Well seriously, while I too can find places where I'd disagree or differ, it would be a wonderful world if standards like these were well-adopted. Much of this proposal is completely in-line with the session-prep requests that I've been didactically giving to my clients for years.... And yet I still get sessions in complete disarray grudge

Part of the problem for those of us receiving PT sessions to mix is that no matter how politely suggestions are made, if a gnarly session gets "cleaned up" and mixed once ... they'll always send it that way, expecting it to be okay again... Yet, if you take a stand, and send it back requesting proper preparation, you may alienate the producer/client.

Of course, this may reflect more on the problem with the ease of abuse in per-song or per project billing

But I digress.

Nonetheless, and any disagreements aside, I hope this document gets spread around aggressively, so that some of the good stuff in its core of ideas might trickle into the collective consciousness.



-dave
Old 6th April 2004
  #6
FX smörgåsbord user
 
Charles Dye's Avatar
 

Rail + Dave,

I'm curious, are your comments based upon one of the original versions of this document either from my website or Hard Disk Life (both version 1.0), or the PDF available on grammy.com (protools209h.pdf) which was a beta version of v2.0? My apologies for not being clear, but all of the those documents are out of date. Only the PDF in my original post above is the new + final version 2.0. It has been completely re-written incorporating extensive changes based on the excellent suggestions from the national members of the Producers + Engineers Wing that were not included in any previous version. (Including the one currently on the grammy.com website.)

If you've not had a chance to read this new document (ptguidelines2.0.pdf) I'd like to recommend it. The new changes may have addressed some of the guidelines that you did not agree with previously. Here's another link to the final PDF:

The P+E Wing Pro Tools Guidelines for Music Production v2.0

Whether you were referring to the final version 2.0 guidelines or not, we'd love to benefit from your experience in this area.
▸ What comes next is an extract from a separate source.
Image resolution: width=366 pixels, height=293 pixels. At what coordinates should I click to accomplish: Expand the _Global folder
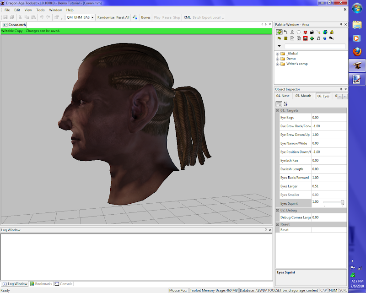pyautogui.click(x=277, y=54)
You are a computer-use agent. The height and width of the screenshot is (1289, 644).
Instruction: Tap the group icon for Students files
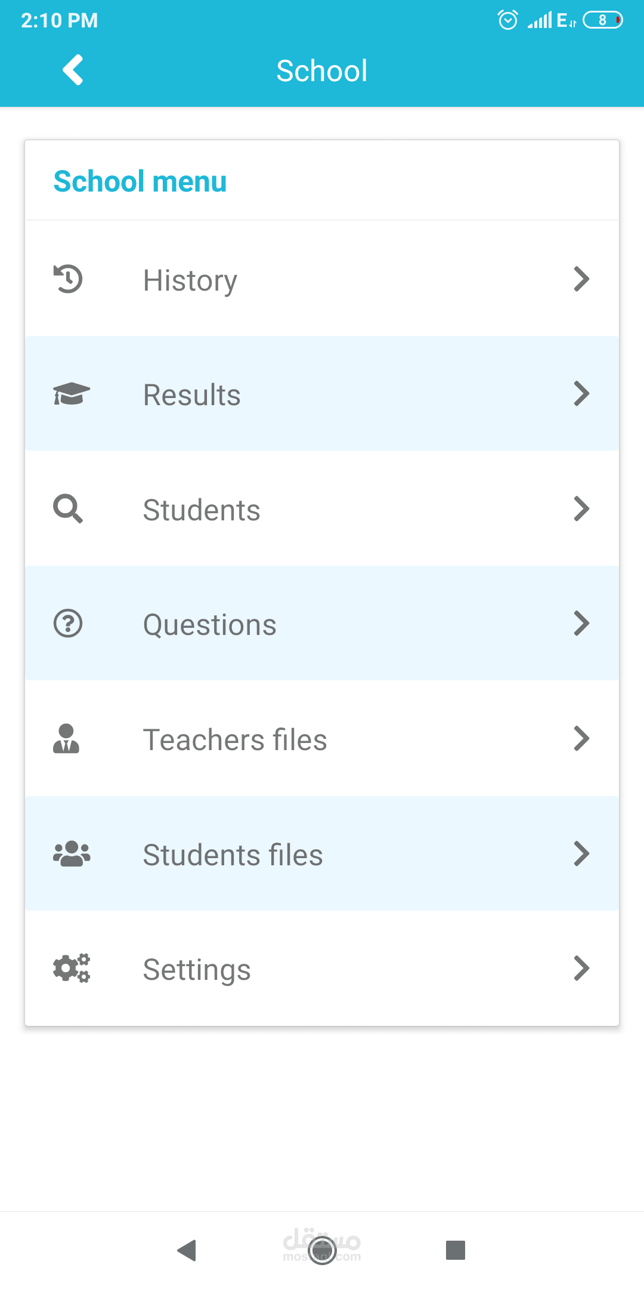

Our committee knew going into the creation of this document that universal agreement would be impossible (hence the guidelines moniker) and we worked hard to leave flexibility for interpretation in any area where there may be two or more opposing views. We also knew that the guidelines could always be improved upon and that is why we would appreciate your input

Please share with us the guidelines you disagree with, your reasons, and suggestions on what you would recommend instead.
Quote:
Originally posted by dave-G
Part of the problem for those of us receiving PT sessions to mix is that no matter how politely suggestions are made, if a gnarly session gets "cleaned up" and mixed once ... they'll always send it that way, expecting it to be okay again... Yet, if you take a stand, and send it back requesting proper preparation, you may alienate the producer/client.
And this is precisely one of the reasons we put together these guidelines. If we can come to a closer agreement on what would be best + spread the word, hopefully it would make your job easier next time. The intent is that in the future you would be able to send this document to your clients and simply explain that this is the standard expected for delivery of a PT session to any mixer. This would eliminate you from the equation, it's not you asking them to do it, your simply helping them out by informing them of the NARAS mix session delivery guidelines. (Aren't you such a great guy? heh)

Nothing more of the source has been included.